Problem details => Copy out once more, exactly, the line with "Expand the JSON" and all the lines after it, up to the last line of the data.

————————

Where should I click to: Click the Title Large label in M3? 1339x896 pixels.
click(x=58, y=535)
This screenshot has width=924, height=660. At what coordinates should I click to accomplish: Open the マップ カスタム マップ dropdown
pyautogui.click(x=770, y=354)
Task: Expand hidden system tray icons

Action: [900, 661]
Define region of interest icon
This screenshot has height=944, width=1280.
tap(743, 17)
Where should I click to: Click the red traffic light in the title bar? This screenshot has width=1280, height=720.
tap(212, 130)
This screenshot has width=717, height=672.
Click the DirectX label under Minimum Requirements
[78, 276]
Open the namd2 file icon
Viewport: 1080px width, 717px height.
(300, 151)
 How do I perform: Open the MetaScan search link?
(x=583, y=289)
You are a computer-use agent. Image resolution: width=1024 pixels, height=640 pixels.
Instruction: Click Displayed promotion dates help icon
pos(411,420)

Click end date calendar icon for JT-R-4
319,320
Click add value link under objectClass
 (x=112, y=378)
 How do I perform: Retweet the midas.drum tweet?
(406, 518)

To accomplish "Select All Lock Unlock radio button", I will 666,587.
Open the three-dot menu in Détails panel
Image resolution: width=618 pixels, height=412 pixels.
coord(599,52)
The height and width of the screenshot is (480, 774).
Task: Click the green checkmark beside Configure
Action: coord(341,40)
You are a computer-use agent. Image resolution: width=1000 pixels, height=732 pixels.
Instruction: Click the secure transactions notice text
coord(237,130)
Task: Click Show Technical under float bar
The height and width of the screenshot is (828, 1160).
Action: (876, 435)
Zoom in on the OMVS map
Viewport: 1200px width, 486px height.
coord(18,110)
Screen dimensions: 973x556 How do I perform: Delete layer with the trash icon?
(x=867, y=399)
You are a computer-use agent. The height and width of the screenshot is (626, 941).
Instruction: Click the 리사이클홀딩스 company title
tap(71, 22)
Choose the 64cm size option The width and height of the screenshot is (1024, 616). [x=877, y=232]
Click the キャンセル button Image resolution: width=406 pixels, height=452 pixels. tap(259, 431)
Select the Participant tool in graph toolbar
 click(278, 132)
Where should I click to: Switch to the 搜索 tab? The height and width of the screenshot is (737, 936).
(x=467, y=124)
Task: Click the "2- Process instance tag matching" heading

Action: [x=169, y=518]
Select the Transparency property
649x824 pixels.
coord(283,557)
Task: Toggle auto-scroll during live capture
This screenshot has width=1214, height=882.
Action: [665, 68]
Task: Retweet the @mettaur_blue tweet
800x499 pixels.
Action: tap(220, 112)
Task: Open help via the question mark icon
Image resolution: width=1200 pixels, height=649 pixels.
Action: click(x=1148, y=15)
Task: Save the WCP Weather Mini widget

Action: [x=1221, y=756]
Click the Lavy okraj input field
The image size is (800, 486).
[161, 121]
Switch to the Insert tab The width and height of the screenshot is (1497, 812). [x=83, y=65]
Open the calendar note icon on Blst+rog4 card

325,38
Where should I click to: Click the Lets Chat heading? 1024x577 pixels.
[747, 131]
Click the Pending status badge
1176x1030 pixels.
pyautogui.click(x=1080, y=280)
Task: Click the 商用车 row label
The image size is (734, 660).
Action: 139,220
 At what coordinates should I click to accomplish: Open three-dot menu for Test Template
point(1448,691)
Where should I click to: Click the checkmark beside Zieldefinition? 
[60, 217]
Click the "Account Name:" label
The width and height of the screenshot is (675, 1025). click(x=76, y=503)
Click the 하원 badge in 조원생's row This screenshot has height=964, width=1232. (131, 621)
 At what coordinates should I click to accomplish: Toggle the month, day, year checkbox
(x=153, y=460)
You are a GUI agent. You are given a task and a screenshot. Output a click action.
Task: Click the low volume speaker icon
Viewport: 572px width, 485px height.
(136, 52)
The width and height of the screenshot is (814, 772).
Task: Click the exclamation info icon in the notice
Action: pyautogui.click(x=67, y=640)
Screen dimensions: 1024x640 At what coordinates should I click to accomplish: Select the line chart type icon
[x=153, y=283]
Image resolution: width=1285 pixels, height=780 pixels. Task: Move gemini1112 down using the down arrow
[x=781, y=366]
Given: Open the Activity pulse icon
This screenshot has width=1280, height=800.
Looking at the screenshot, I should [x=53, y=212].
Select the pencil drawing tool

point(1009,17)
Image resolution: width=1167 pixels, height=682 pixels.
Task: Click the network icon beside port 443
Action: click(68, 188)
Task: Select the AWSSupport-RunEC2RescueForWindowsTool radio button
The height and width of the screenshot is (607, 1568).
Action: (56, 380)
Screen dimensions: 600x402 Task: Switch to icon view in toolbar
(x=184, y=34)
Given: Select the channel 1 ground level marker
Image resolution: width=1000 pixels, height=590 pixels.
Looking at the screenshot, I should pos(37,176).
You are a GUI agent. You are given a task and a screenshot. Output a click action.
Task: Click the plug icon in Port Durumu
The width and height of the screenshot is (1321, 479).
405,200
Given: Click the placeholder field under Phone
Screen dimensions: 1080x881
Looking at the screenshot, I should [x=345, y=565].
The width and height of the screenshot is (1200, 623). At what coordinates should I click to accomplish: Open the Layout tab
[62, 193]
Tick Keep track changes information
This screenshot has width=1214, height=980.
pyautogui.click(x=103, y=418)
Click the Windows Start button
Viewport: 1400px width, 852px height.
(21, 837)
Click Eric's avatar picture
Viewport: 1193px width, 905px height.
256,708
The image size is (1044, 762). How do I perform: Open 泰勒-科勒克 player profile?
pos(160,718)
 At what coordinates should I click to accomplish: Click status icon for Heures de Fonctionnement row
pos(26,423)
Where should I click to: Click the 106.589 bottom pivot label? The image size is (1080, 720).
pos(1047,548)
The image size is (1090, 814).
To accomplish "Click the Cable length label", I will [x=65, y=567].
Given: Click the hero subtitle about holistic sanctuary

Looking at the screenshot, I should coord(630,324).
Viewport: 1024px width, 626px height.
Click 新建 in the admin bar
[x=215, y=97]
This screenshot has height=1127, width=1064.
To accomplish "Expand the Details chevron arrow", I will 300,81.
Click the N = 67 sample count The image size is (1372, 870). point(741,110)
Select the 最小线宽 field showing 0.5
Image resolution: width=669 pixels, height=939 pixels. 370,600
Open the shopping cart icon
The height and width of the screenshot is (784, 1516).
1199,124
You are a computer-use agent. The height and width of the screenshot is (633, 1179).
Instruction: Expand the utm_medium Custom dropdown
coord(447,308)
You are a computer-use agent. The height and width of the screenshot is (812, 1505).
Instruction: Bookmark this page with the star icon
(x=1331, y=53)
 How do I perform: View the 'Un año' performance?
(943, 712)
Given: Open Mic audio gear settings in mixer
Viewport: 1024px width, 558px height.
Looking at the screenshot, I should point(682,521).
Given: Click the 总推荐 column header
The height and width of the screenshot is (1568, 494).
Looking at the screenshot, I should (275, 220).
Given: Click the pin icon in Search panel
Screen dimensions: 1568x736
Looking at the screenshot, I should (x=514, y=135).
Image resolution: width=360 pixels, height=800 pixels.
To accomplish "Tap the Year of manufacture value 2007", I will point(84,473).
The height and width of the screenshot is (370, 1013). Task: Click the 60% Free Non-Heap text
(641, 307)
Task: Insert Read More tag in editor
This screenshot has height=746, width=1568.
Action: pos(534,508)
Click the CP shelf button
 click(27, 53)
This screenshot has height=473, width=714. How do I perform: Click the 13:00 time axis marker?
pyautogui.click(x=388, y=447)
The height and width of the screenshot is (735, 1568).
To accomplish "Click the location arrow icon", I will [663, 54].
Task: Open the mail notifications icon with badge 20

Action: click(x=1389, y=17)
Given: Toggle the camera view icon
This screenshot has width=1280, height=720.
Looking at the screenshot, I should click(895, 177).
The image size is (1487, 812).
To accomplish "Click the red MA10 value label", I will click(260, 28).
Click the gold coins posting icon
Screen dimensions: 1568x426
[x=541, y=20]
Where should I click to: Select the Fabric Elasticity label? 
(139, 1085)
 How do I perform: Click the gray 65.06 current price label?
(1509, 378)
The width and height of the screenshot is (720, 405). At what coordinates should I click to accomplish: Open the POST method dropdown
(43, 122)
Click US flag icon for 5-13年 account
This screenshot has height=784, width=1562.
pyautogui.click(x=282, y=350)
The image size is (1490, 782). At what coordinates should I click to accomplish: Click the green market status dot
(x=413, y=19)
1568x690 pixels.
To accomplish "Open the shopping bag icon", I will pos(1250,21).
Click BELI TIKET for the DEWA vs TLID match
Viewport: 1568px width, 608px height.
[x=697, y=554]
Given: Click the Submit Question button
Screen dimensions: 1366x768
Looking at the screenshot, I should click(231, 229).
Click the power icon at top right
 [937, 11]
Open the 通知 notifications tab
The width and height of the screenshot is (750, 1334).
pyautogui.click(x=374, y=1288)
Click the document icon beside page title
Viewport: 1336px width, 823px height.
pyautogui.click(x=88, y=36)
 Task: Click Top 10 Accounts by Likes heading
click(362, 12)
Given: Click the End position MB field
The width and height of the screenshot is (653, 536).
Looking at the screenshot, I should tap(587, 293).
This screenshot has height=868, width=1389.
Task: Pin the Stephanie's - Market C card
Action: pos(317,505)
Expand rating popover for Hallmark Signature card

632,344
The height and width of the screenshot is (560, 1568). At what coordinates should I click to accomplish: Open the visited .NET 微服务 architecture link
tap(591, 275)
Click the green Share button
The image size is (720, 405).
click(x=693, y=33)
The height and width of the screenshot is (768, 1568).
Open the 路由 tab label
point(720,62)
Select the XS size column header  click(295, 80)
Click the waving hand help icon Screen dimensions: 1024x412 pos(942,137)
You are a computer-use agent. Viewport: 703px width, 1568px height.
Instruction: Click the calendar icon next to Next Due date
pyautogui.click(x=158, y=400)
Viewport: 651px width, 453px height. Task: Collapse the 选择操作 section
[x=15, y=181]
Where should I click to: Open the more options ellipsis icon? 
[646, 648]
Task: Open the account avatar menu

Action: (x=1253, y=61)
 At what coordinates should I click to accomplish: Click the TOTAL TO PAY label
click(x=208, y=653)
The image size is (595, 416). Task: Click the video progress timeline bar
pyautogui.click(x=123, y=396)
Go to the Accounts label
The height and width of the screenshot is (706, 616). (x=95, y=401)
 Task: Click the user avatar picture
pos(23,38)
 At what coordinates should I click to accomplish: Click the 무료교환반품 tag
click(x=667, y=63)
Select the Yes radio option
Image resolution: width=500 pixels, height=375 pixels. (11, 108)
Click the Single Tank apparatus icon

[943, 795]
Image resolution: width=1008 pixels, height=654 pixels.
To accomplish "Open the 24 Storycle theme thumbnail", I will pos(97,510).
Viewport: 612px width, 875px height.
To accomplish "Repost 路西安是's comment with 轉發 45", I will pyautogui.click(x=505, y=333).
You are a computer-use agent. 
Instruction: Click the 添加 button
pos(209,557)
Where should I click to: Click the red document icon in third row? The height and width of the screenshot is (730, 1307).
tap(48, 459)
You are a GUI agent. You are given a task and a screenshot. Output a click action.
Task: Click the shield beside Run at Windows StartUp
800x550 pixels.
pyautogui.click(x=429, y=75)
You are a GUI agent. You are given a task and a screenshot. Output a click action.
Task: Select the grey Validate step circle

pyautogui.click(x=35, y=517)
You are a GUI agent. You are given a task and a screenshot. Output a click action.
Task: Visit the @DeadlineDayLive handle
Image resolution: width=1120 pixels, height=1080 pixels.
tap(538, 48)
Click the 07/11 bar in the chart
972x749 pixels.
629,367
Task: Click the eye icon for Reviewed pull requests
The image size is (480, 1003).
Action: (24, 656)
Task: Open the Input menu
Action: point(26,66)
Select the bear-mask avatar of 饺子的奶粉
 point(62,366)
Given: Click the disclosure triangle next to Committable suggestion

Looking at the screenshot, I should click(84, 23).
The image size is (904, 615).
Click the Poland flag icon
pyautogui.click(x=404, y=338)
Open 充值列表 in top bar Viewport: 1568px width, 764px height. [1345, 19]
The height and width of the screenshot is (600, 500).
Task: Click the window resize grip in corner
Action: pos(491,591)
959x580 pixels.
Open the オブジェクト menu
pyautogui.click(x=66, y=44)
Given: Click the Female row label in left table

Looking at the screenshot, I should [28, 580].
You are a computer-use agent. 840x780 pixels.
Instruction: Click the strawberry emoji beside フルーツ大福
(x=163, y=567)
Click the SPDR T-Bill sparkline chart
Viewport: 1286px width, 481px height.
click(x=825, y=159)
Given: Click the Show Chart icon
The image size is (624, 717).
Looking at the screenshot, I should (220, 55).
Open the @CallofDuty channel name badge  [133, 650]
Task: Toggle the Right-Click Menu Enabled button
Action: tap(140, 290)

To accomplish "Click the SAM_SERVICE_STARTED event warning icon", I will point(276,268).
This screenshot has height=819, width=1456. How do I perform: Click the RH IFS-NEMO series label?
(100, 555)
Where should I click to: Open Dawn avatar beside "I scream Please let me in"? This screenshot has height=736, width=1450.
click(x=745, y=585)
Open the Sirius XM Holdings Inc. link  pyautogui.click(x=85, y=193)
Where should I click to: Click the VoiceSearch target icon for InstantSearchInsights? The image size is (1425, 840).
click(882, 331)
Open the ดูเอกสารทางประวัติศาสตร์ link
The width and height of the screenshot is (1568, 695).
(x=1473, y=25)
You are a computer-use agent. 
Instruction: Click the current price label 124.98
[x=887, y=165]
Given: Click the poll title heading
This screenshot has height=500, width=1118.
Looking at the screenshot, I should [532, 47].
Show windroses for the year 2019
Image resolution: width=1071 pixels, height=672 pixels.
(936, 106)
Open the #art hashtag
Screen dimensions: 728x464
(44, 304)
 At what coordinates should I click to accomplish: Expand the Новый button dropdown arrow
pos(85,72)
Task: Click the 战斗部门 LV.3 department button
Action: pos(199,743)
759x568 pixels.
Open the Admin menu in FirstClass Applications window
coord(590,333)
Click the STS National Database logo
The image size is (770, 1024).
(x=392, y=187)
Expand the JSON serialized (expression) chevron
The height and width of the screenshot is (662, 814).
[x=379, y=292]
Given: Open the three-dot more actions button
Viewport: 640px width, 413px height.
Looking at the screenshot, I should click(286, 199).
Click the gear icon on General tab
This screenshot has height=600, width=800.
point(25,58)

————————

Response =>
Expand the JSON serialized (expression) chevron
The height and width of the screenshot is (662, 814).
[x=379, y=292]
Given: Open the three-dot more actions button
Viewport: 640px width, 413px height.
Looking at the screenshot, I should click(286, 199).
Click the gear icon on General tab
This screenshot has height=600, width=800.
point(25,58)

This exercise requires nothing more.